Aim of the exercise
Reproduce the data below word for word, beginning with its first line and ending with the line that contains "Action: (x=615, y=149)". Omit the pictures from your reproduction.

----------------------------------------

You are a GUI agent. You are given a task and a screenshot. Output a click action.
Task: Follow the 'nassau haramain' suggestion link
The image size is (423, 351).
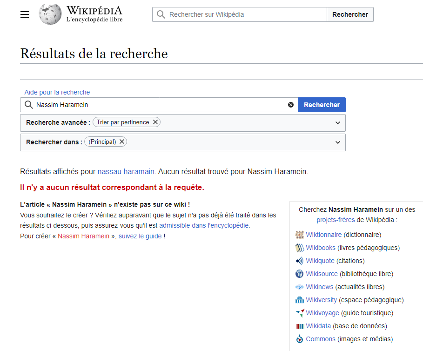coord(126,172)
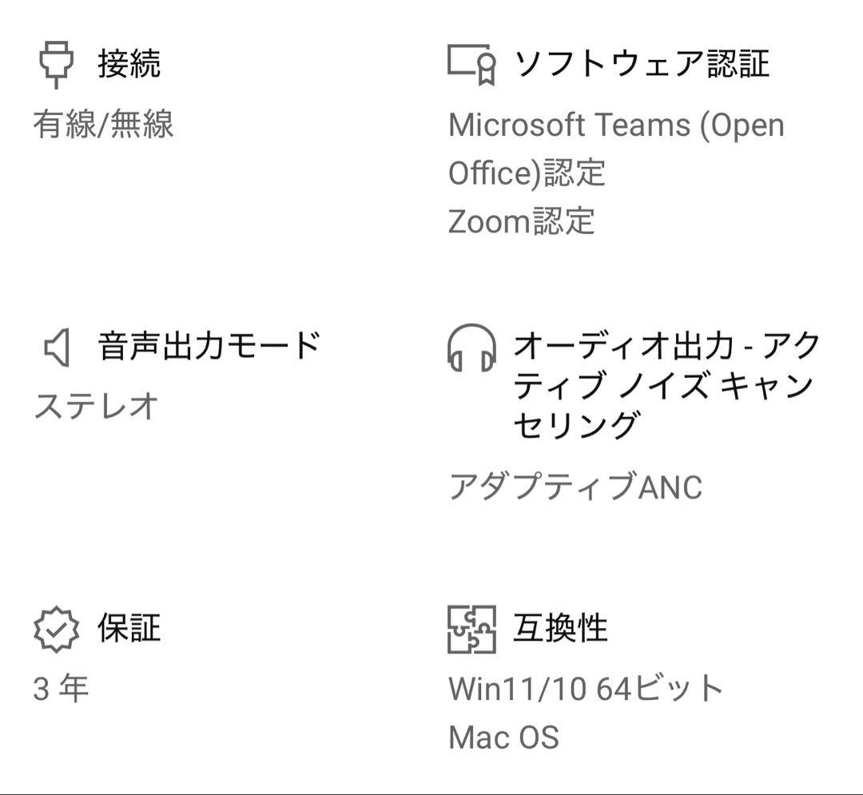This screenshot has width=863, height=795.
Task: Click the Microsoft Teams (Open Office)認定 text
Action: (x=615, y=149)
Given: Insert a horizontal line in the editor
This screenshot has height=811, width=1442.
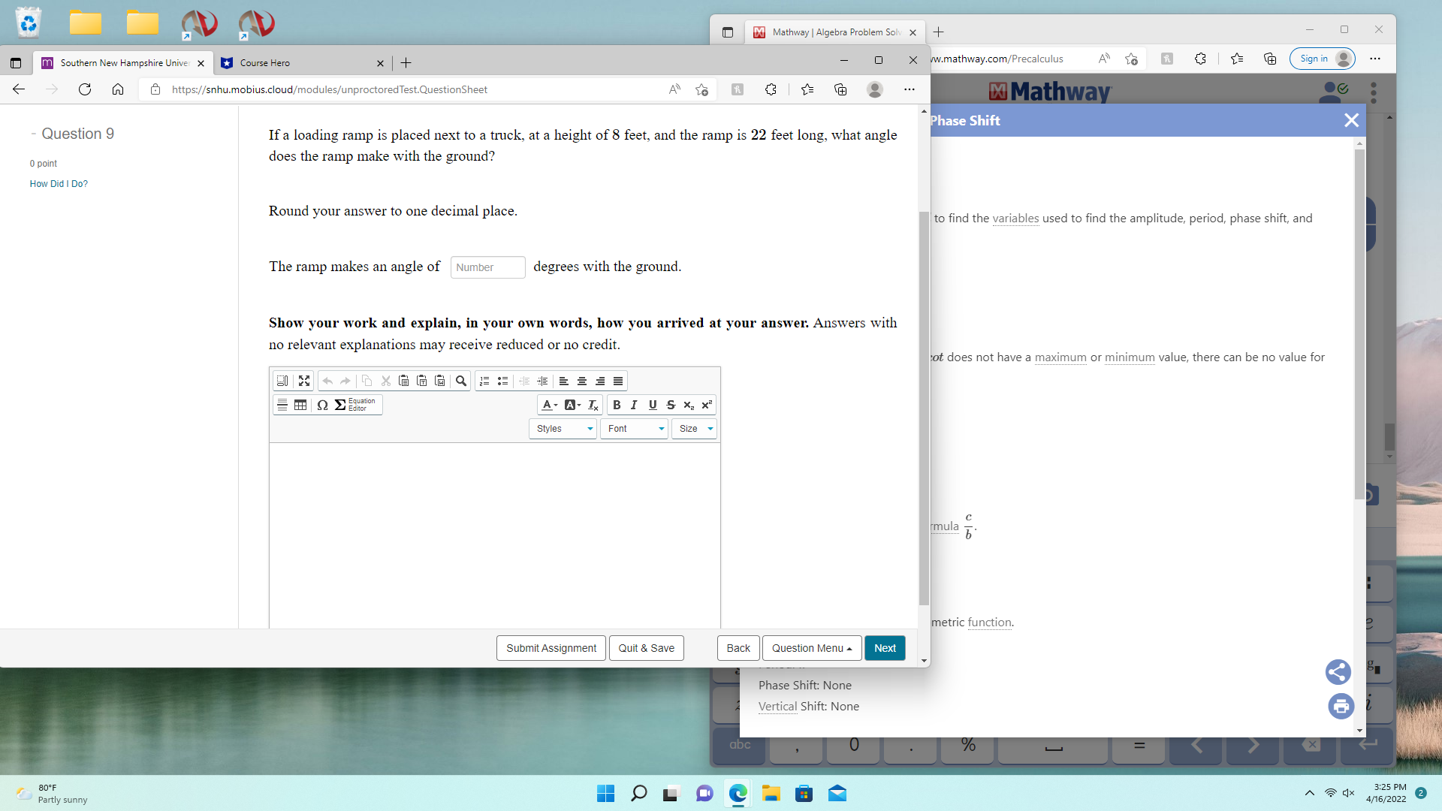Looking at the screenshot, I should (x=282, y=405).

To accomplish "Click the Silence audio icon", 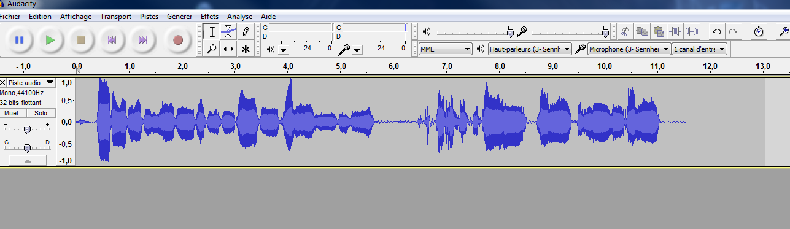I will [x=692, y=31].
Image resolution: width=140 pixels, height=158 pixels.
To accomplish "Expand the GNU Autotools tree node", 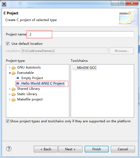I will [x=10, y=67].
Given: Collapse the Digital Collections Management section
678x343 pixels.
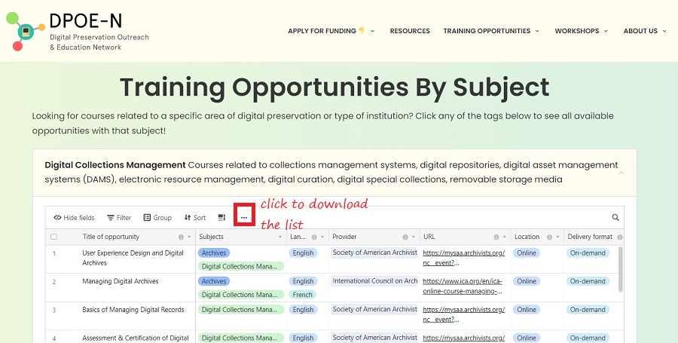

----------------------------------------

Exercise output
You are a GUI agent. You are given a task and a screenshot. Output a click action.
Task: Follow the 'nassau haramain' suggestion link
The image size is (423, 351).
coord(126,172)
This screenshot has width=863, height=795.
Task: Click the Microsoft Teams (Open Office)認定 text
Action: (x=615, y=149)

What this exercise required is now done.